Construct a sparse k-nearest-neighbor (kNN) graph quickly. For L2 distance, this uses `RcppHNSW` when available (approximate, very fast) and falls back to `Rnanoflann` (exact) otherwise.

Usage

graph_weights_fast(
  X,
  k = 15,
  weight_mode = c("self_tuned", "heat", "normalized", "binary", "euclidean", "cosine",
    "correlation"),
  type = c("normal", "mutual", "asym"),
  backend = c("auto", "hnsw", "nanoflann"),
  sigma = NULL,
  local_k = min(7L, k),
  M = 16,
  ef = 200
)

Arguments

X

A numeric matrix with rows as observations and columns as features.

k

Number of nearest neighbors (per row).

weight_mode

Weighting to convert distances into edge weights. One of `"self_tuned"`, `"heat"`, `"normalized"`, `"binary"`, `"euclidean"`, `"cosine"`, or `"correlation"`.

type

Symmetrization policy. `"normal"` returns a union graph with `max(w_ij, w_ji)`; `"mutual"` returns an intersection graph with `min(w_ij, w_ji)`; `"asym"` returns the directed kNN graph.

backend

Neighbor search backend: `"auto"` (default), `"hnsw"`, or `"nanoflann"`.

sigma

Bandwidth for `"heat"`/`"normalized"` modes.
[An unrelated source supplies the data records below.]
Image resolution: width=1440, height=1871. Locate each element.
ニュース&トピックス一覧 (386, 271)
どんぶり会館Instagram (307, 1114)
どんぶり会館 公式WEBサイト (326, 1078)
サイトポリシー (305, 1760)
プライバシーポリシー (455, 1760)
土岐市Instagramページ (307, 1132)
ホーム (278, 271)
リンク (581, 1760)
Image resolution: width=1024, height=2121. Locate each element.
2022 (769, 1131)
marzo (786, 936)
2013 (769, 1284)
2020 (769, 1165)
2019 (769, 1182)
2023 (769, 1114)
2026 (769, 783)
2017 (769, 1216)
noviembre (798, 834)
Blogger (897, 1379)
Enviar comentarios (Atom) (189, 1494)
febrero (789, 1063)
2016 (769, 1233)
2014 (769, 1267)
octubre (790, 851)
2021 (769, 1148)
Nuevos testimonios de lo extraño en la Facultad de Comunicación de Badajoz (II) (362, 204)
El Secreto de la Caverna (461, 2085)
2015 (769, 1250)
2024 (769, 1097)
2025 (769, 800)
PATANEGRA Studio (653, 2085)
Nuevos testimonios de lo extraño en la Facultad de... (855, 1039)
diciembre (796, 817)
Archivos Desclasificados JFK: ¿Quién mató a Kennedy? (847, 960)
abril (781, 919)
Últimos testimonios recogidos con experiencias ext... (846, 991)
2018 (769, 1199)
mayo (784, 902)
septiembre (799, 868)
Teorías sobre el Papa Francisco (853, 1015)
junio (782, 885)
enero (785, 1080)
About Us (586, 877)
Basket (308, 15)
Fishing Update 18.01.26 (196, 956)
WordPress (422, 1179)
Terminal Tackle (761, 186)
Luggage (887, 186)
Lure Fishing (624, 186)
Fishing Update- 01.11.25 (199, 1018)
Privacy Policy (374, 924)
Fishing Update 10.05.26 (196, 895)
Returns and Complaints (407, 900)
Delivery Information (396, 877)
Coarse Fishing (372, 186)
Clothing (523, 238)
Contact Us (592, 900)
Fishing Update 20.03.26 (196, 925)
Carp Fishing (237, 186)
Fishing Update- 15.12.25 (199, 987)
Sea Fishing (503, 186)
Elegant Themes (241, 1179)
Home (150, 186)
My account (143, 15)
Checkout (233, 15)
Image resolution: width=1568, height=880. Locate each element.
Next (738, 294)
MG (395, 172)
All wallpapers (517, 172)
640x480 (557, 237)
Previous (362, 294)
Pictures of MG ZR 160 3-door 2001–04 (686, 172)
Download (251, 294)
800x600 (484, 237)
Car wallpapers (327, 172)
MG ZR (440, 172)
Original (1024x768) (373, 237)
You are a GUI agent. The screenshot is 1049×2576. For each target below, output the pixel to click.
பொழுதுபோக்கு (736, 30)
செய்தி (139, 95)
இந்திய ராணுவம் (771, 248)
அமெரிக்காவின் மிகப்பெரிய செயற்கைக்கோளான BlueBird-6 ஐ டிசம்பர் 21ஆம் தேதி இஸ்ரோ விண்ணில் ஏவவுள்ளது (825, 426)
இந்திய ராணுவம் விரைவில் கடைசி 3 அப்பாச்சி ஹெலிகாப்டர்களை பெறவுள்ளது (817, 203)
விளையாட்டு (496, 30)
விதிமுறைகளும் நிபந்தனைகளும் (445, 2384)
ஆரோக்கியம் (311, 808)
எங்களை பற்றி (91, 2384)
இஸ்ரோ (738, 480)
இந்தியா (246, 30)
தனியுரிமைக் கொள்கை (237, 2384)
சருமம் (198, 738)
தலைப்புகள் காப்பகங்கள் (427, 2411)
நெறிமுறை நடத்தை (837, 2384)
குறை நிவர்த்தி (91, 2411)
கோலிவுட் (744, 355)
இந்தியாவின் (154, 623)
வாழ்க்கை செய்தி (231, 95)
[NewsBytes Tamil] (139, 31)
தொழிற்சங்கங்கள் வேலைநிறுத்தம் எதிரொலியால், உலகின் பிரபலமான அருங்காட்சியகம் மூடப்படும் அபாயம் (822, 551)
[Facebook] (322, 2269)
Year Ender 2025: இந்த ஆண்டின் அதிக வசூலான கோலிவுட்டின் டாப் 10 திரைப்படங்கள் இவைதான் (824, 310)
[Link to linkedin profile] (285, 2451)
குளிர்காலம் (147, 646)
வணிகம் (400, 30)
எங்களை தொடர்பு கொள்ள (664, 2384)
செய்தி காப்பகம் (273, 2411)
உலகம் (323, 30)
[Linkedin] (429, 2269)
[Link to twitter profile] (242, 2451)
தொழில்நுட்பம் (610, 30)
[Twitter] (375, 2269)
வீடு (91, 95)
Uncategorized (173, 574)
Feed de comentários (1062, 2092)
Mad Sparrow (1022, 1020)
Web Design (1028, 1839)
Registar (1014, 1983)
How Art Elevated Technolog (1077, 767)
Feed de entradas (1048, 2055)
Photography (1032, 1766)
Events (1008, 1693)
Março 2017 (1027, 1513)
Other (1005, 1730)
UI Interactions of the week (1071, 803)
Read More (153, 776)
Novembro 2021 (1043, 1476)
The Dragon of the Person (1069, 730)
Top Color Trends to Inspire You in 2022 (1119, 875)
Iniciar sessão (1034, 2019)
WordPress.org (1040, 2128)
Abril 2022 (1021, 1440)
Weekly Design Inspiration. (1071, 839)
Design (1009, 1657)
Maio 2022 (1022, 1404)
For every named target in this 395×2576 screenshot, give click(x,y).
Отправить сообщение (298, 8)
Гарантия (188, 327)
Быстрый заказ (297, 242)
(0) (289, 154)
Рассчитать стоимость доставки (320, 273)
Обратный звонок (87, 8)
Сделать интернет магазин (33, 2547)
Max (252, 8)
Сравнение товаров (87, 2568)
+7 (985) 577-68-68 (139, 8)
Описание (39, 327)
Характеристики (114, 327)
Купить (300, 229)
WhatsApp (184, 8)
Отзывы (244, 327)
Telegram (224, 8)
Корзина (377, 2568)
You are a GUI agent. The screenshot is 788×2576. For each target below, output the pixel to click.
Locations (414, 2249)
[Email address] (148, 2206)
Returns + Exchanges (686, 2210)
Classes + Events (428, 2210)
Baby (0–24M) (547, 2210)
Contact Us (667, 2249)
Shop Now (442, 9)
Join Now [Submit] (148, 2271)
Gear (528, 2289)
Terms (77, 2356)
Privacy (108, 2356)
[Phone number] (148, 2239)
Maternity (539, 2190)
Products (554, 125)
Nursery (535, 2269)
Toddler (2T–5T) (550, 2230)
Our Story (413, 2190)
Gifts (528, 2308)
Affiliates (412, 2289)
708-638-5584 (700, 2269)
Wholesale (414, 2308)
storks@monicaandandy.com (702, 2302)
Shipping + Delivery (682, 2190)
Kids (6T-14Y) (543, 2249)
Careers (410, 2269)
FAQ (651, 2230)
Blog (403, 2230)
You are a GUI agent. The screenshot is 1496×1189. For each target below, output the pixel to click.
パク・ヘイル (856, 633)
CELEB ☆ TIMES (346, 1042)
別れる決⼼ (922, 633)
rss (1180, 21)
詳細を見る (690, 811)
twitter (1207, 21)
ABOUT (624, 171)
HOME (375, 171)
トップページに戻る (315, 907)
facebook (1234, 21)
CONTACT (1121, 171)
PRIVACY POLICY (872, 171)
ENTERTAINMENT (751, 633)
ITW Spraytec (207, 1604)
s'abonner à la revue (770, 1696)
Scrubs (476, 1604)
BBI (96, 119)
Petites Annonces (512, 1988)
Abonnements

If `NULL`, a robust value is estimated from kNN distances.

local_k

Local neighborhood size used by `"self_tuned"`; defaults to `min(7, k)`.

M, ef

HNSW parameters (only used when `backend="hnsw"`).

Value

A sparse `dgCMatrix` adjacency matrix.

Details

The default weighting mode (`"self_tuned"`) uses a self-tuning heat kernel based on per-point local scale, which tends to work well across varying densities.

Provides additional neighbor search backends (HNSW, nanoflann) and self-tuning sigma estimation not available in graph_weights.

See also

graph_weights for the standard interface

Examples

X <- matrix(rnorm(200), 20, 10)
W <- graph_weights_fast(X, k = 5)